__DATASET__:
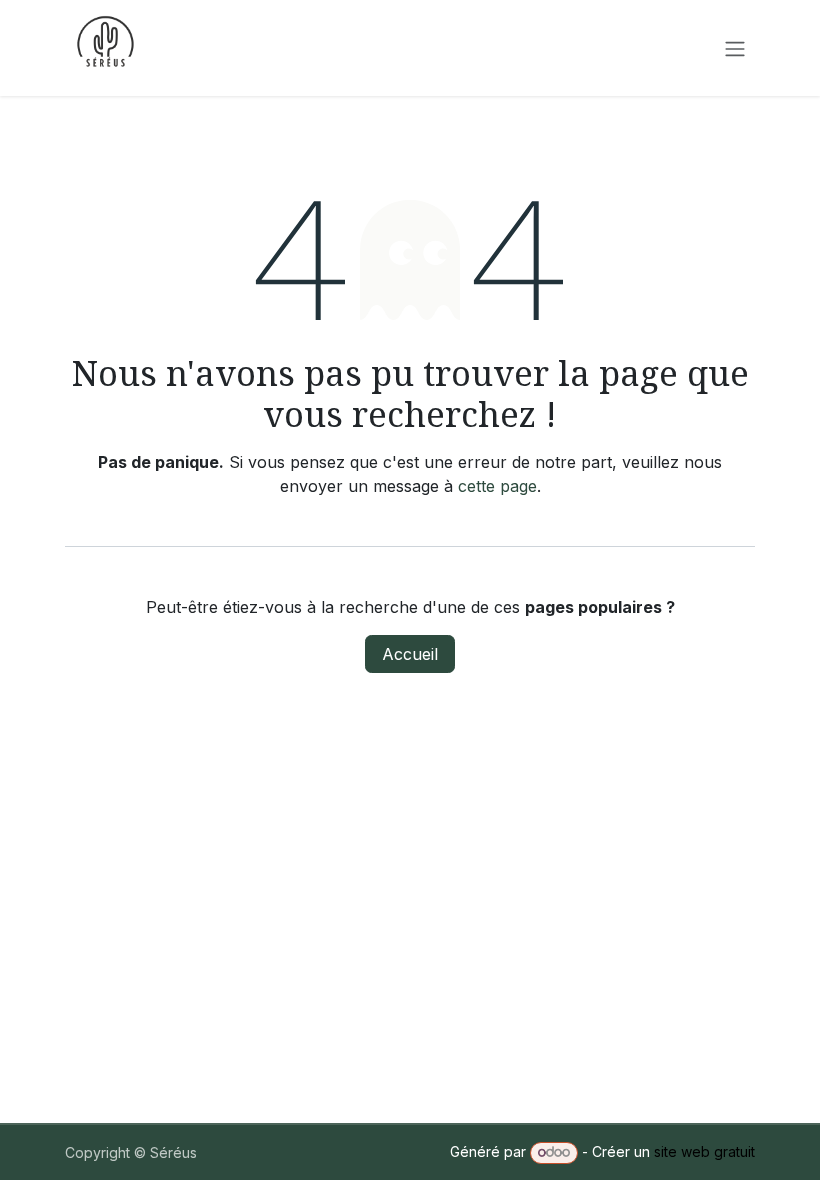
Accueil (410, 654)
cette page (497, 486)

---

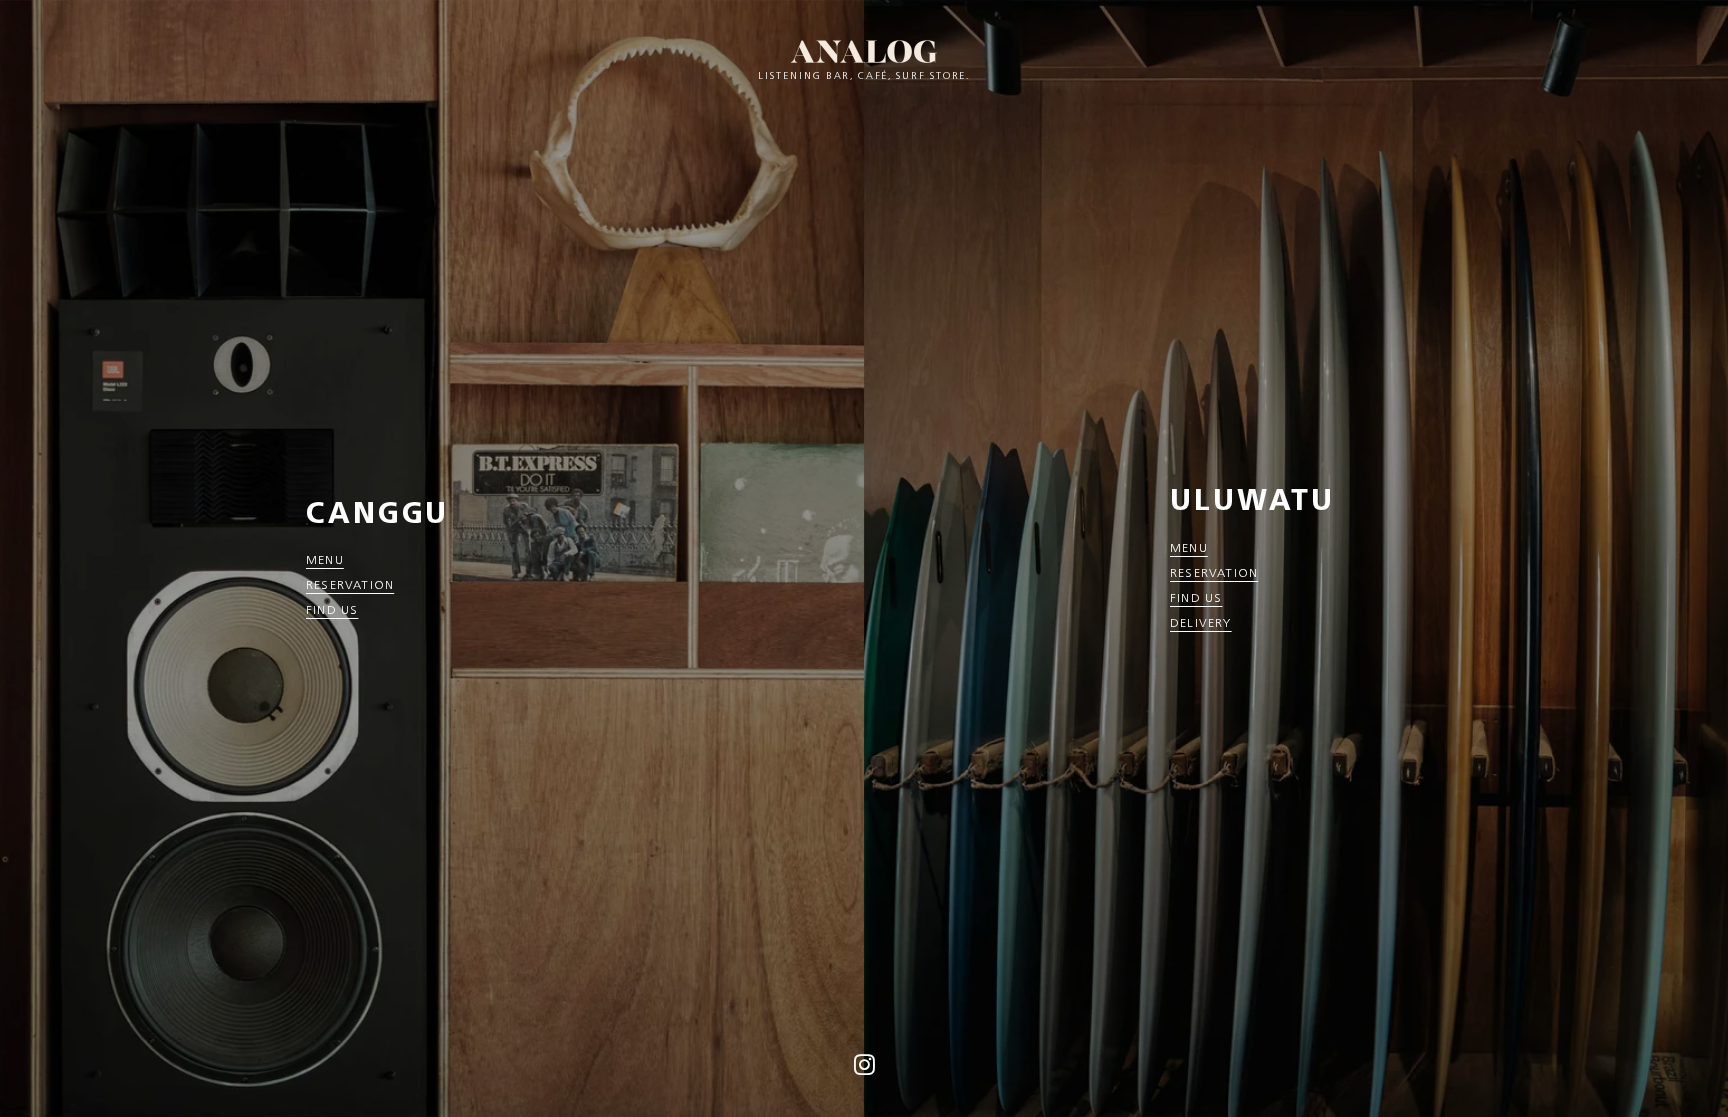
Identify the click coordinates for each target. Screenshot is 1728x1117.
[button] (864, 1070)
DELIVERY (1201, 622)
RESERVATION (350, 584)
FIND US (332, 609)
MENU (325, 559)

==

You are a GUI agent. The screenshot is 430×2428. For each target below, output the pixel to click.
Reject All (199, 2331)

__WHAT THE EXERCISE ASKS__:
Give only the lines from the one holding "Identify the click" through the one holding "MENU (325, 559)", each restated exactly as it appears above.

__TASK OUTPUT__:
Identify the click coordinates for each target. Screenshot is 1728x1117.
[button] (864, 1070)
DELIVERY (1201, 622)
RESERVATION (350, 584)
FIND US (332, 609)
MENU (325, 559)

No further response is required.